Lawmakers urge review of 1980s blood-donation policy
Congressional Democrats—and one independent—are lending their support to a new HHS pilot study that will review the current policy prohibiting gay and bisexual men from donating blood.
Two years ago this month, Sen. John Kerry (D-Mass.) and Rep. Mike Quigley (D-Ill.) sent a letter to HHS about this issue and have led an effort to overturn a policy—imposed in the 1980s in response to the AIDS epidemic—that bans any male who has had sex with another man since 1977 from giving blood. The lawmakers contend that technological advances in blood testing, as well as opposition from the blood bank community, are reasons to rethink this policy.
“Patients across the country desperately need life-saving blood transfusions, yet perfectly healthy would-be donors are turned away based solely on sexual orientation,” Quigley said in a news release. “Equality for the (lesbian, gay, bisexual and transgender) community is closer than ever but outdated and discriminatory policies like this must evolve to match enhancements in science and technology.”
Along with Quigley and Kerry, Democratic Sens. Michael Bennett (Colo.), Mark Udall (Colo.), Frank Lautenberg (N.J.), Carl Levin (Mich.), Maria Cantwell (Wash.), Jeanne Shaheen (N.H.), Kirsten Gillibrand (N.Y.), Daniel Akaka (Hawaii), Mark Begich (Alaska) and Patty Murray (Wash.), as well as independent Sen. Bernard Sanders, co-signed a letter to HHS Secretary Kathleen Sebelius that underscores how HHS' Advisory Committee on Blood Safety and Availability in June 2010 concluded that the current ban on gay and bisexual men is “suboptimal.”

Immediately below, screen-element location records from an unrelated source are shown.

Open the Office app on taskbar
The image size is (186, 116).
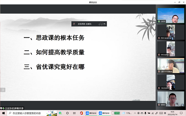coord(81,113)
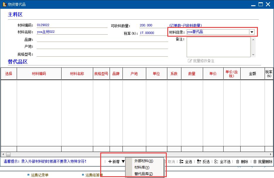Screen dimensions: 274x178
Task: Open the 材料目录 dropdown arrow
Action: pyautogui.click(x=252, y=32)
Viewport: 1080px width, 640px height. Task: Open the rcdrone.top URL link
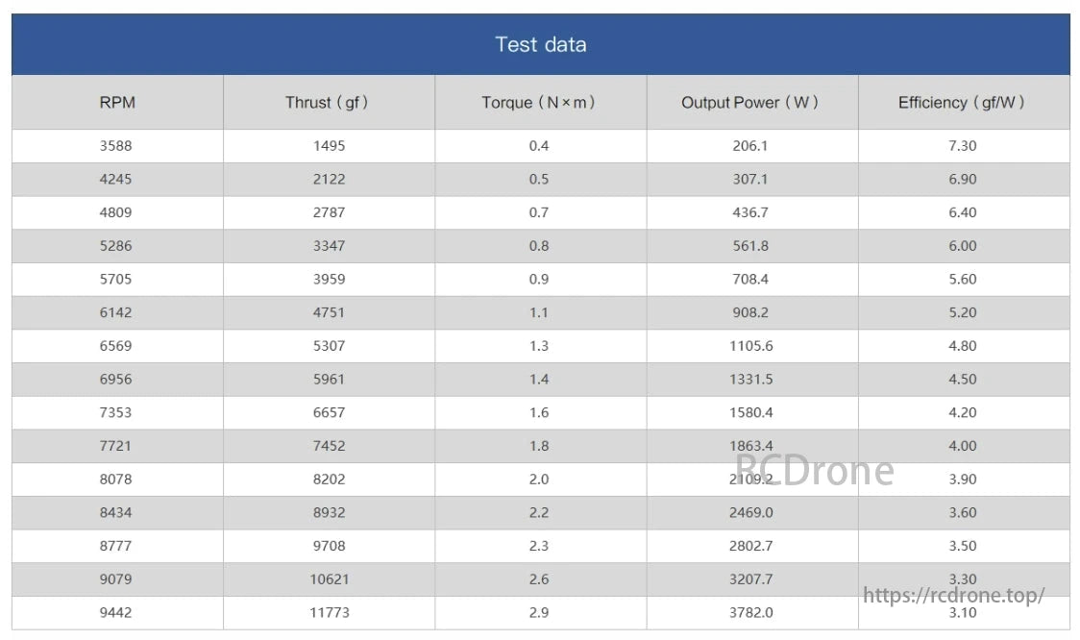click(953, 596)
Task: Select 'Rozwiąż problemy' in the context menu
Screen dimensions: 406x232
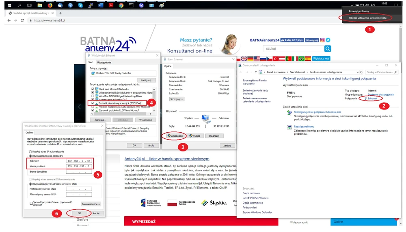Action: (x=359, y=11)
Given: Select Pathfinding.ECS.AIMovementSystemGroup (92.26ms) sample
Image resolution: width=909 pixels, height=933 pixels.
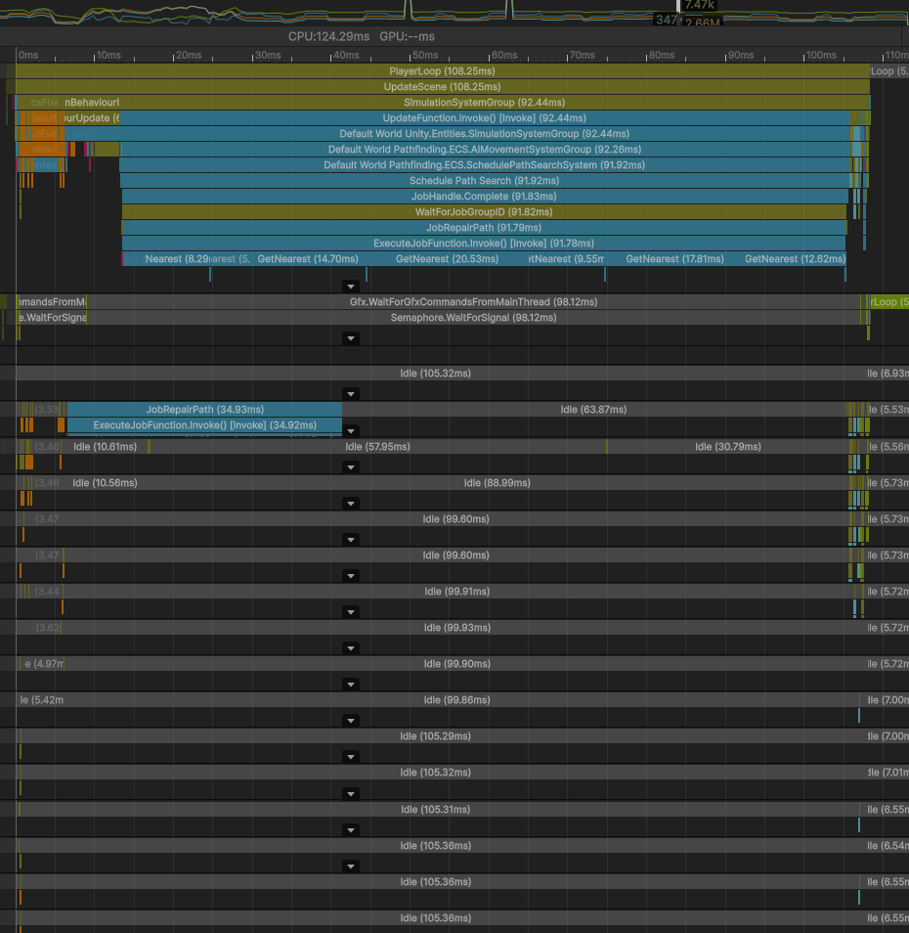Looking at the screenshot, I should [x=484, y=150].
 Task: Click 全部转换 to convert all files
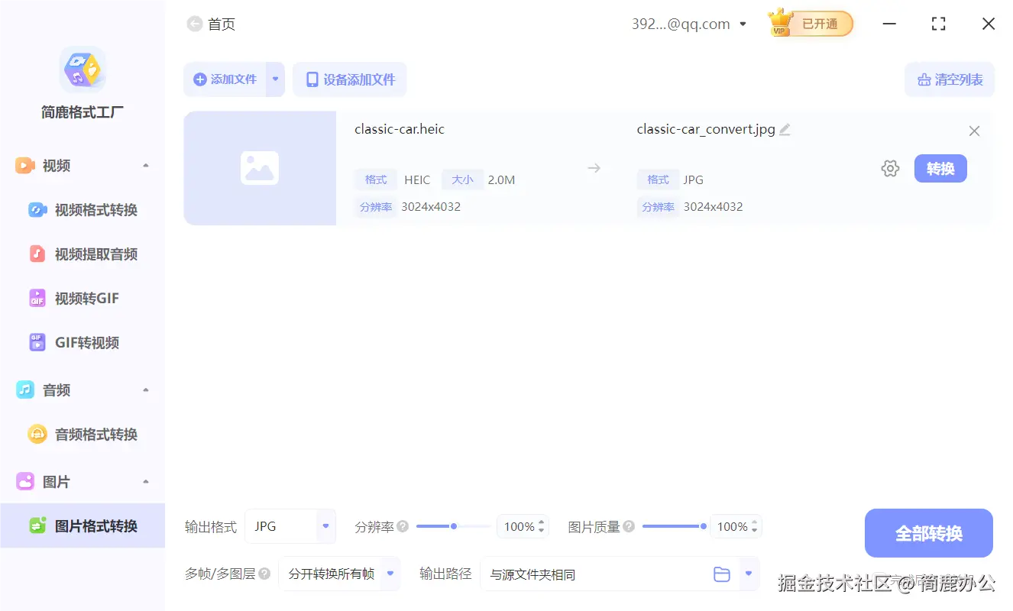click(x=928, y=533)
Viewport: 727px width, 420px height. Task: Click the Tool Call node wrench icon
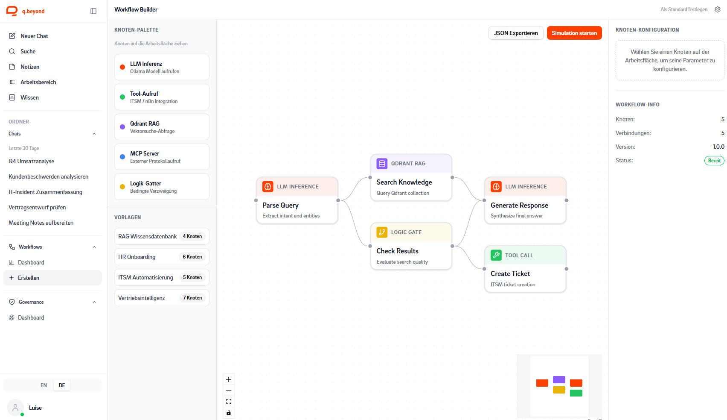(x=496, y=256)
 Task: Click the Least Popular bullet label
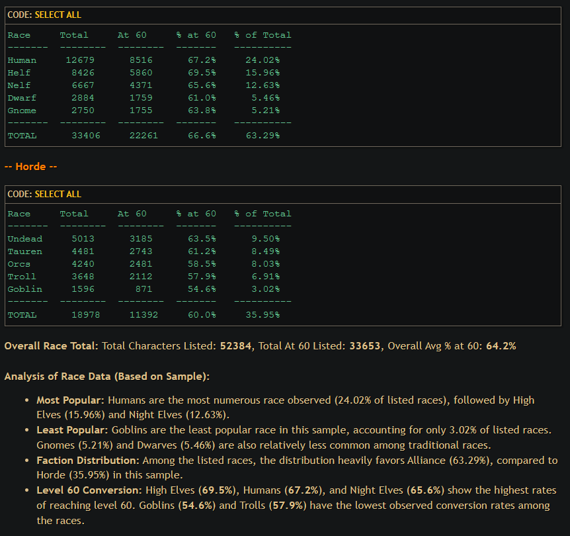point(72,430)
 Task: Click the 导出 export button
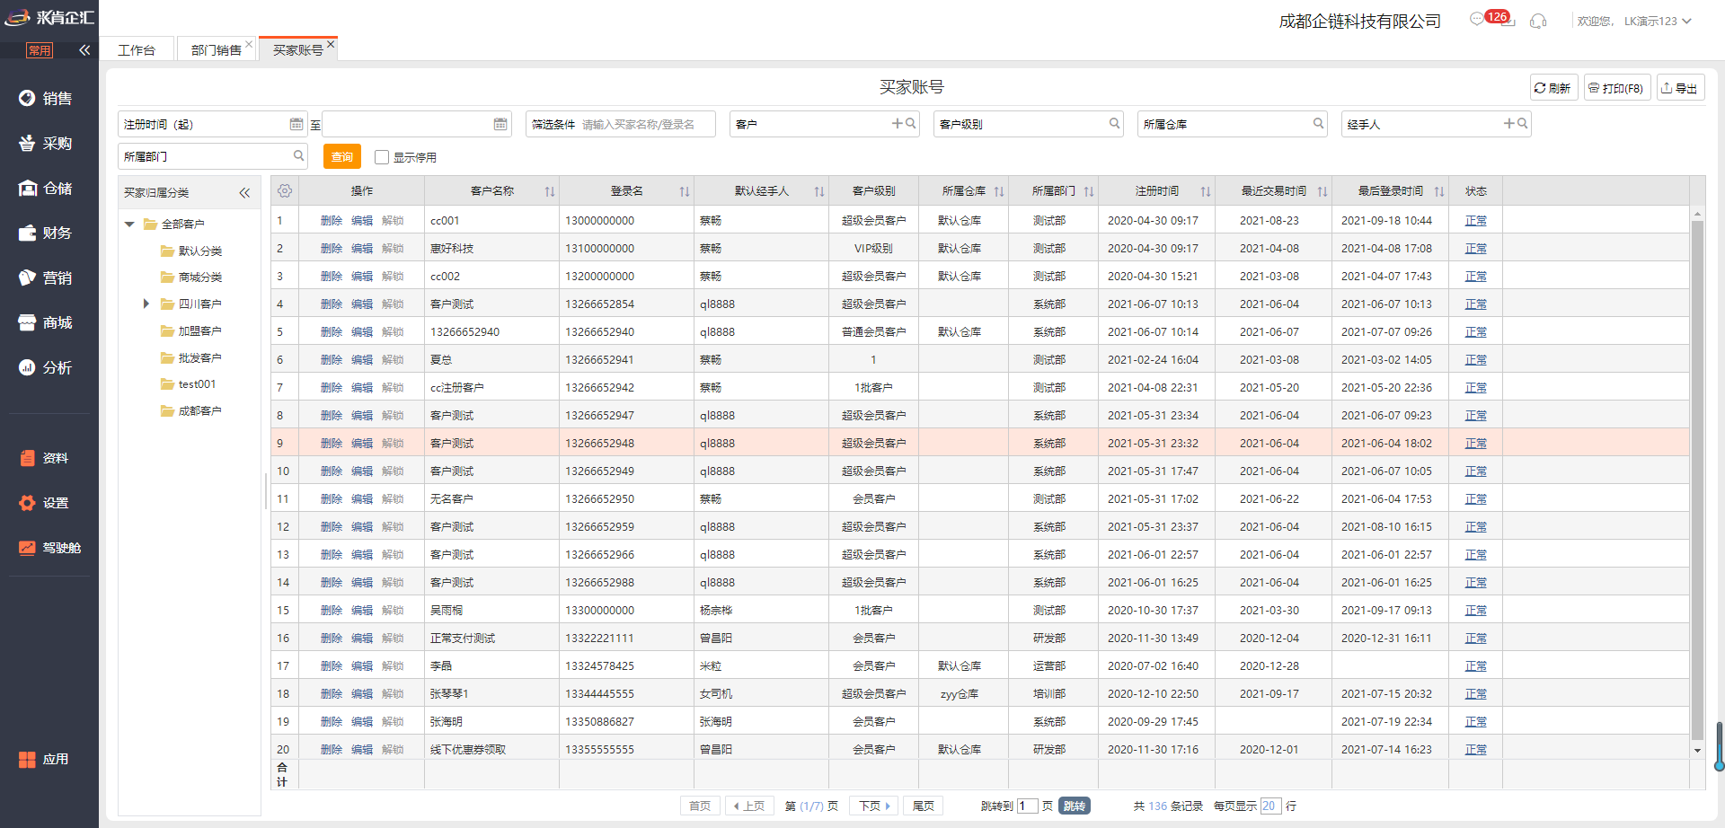1679,88
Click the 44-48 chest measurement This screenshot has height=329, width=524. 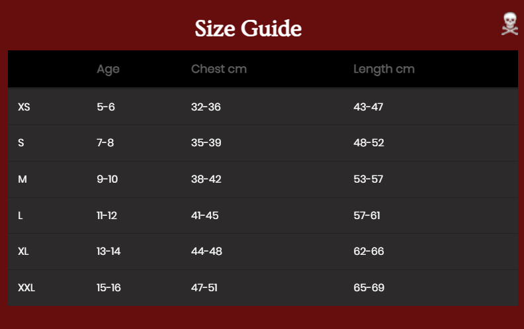pyautogui.click(x=206, y=252)
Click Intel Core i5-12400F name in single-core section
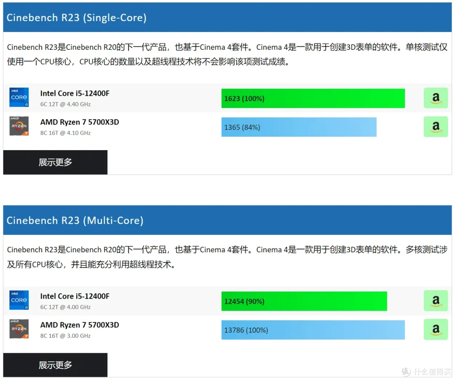This screenshot has width=455, height=381. (75, 93)
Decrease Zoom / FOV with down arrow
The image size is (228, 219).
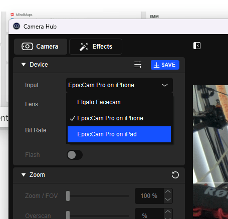(x=168, y=199)
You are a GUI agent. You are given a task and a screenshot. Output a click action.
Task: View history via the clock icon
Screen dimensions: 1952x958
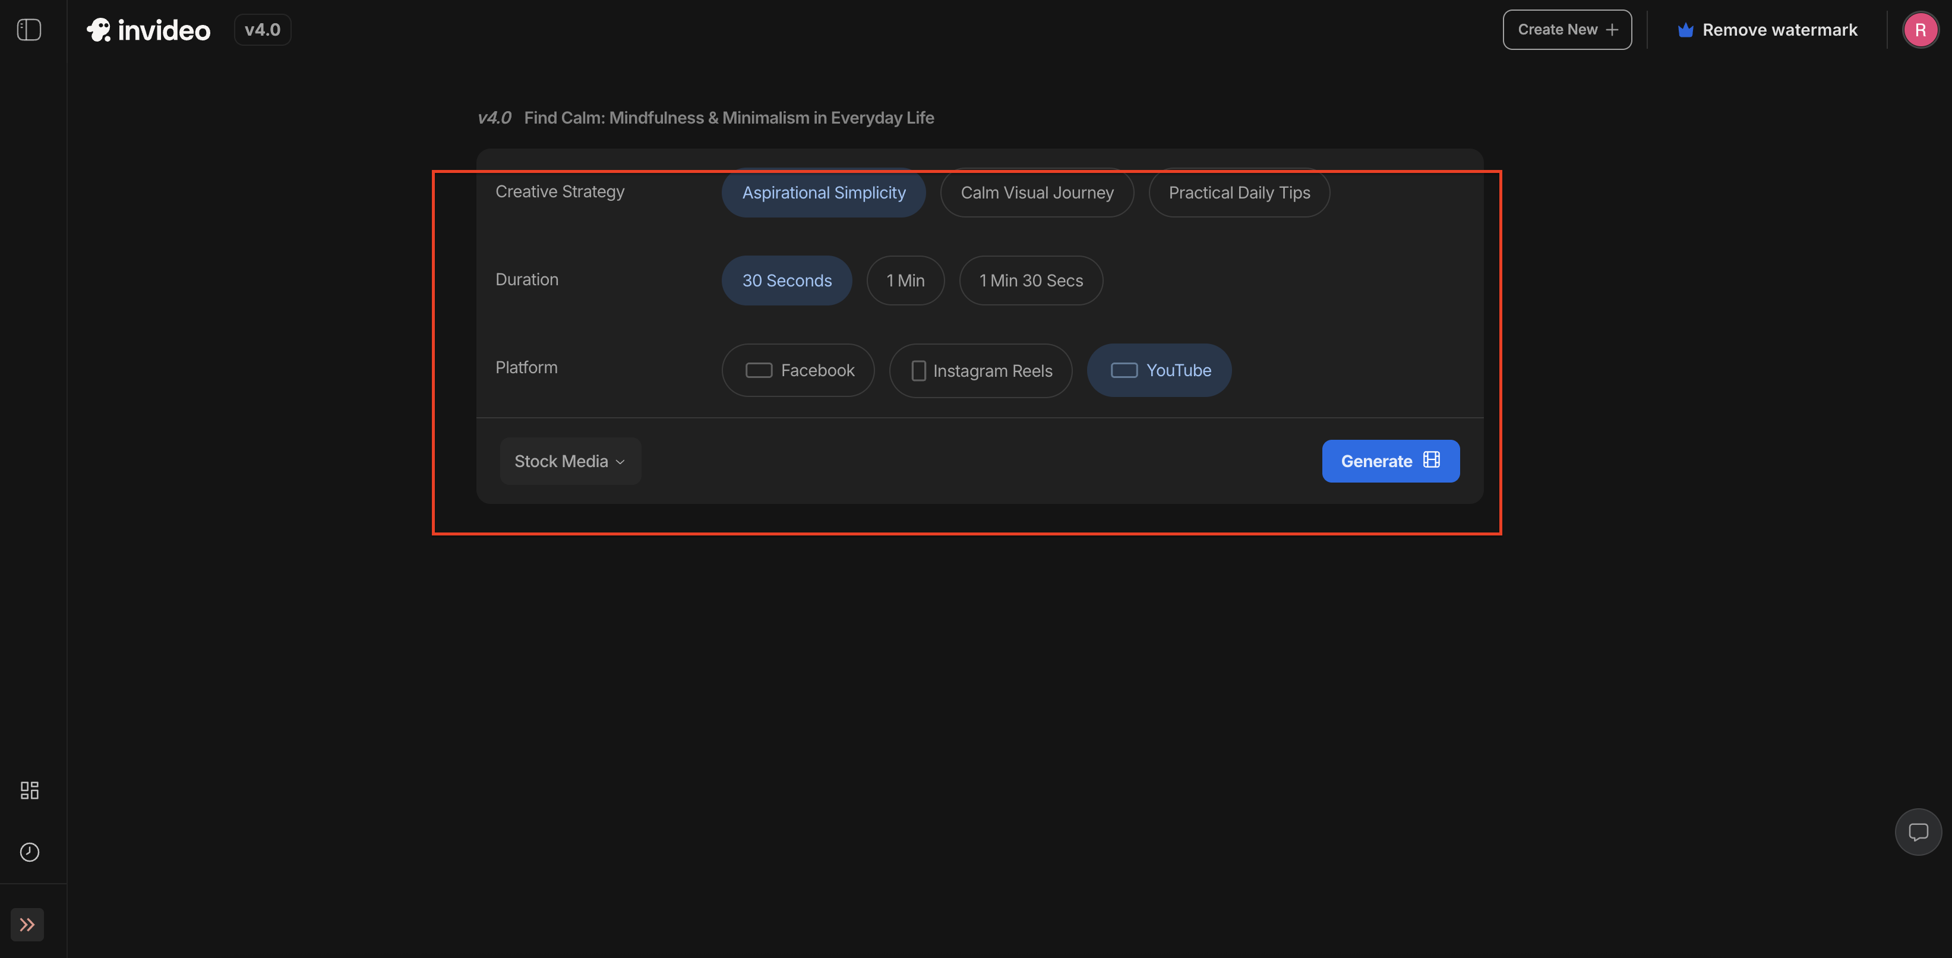tap(30, 852)
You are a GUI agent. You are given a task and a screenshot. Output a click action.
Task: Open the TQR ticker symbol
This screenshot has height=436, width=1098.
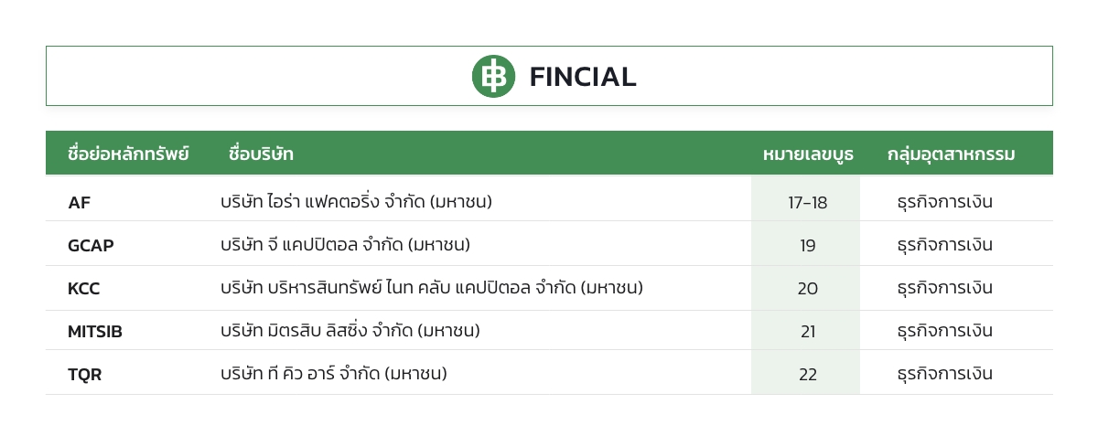coord(84,375)
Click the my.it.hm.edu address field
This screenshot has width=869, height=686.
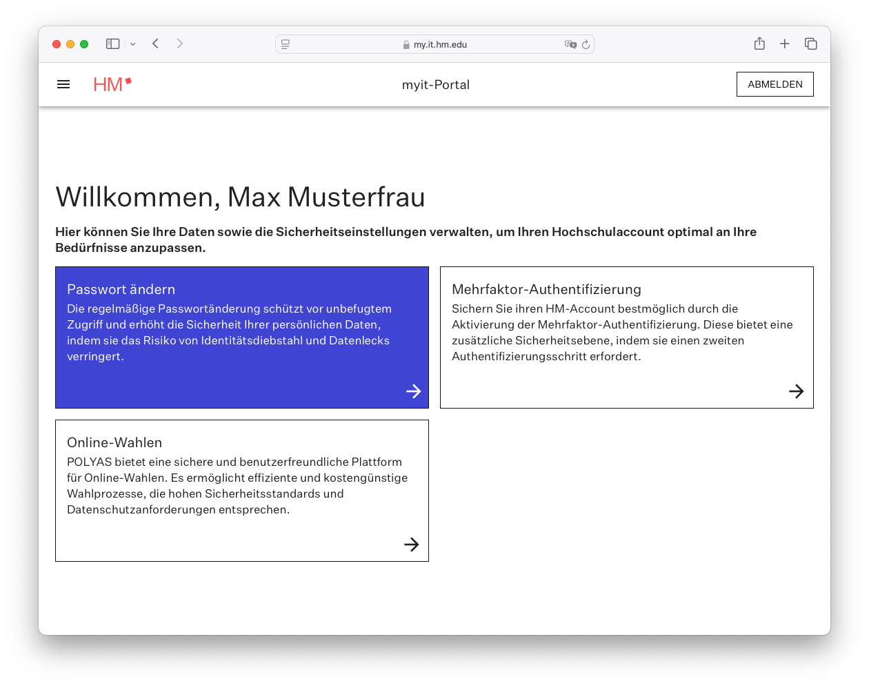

The lawmakers also urged the agency to examine ways to distinguish high-risk MSM (men who have sex with men) from low-risk MSM as to avoid deferring low-risk, healthy and viable donors from giving blood. One way to do this, the letter suggested, would be for the donor questionnaire to collect information on whether or not the donor is in a monogamous relationship or if the donor engages in effective preventive measures.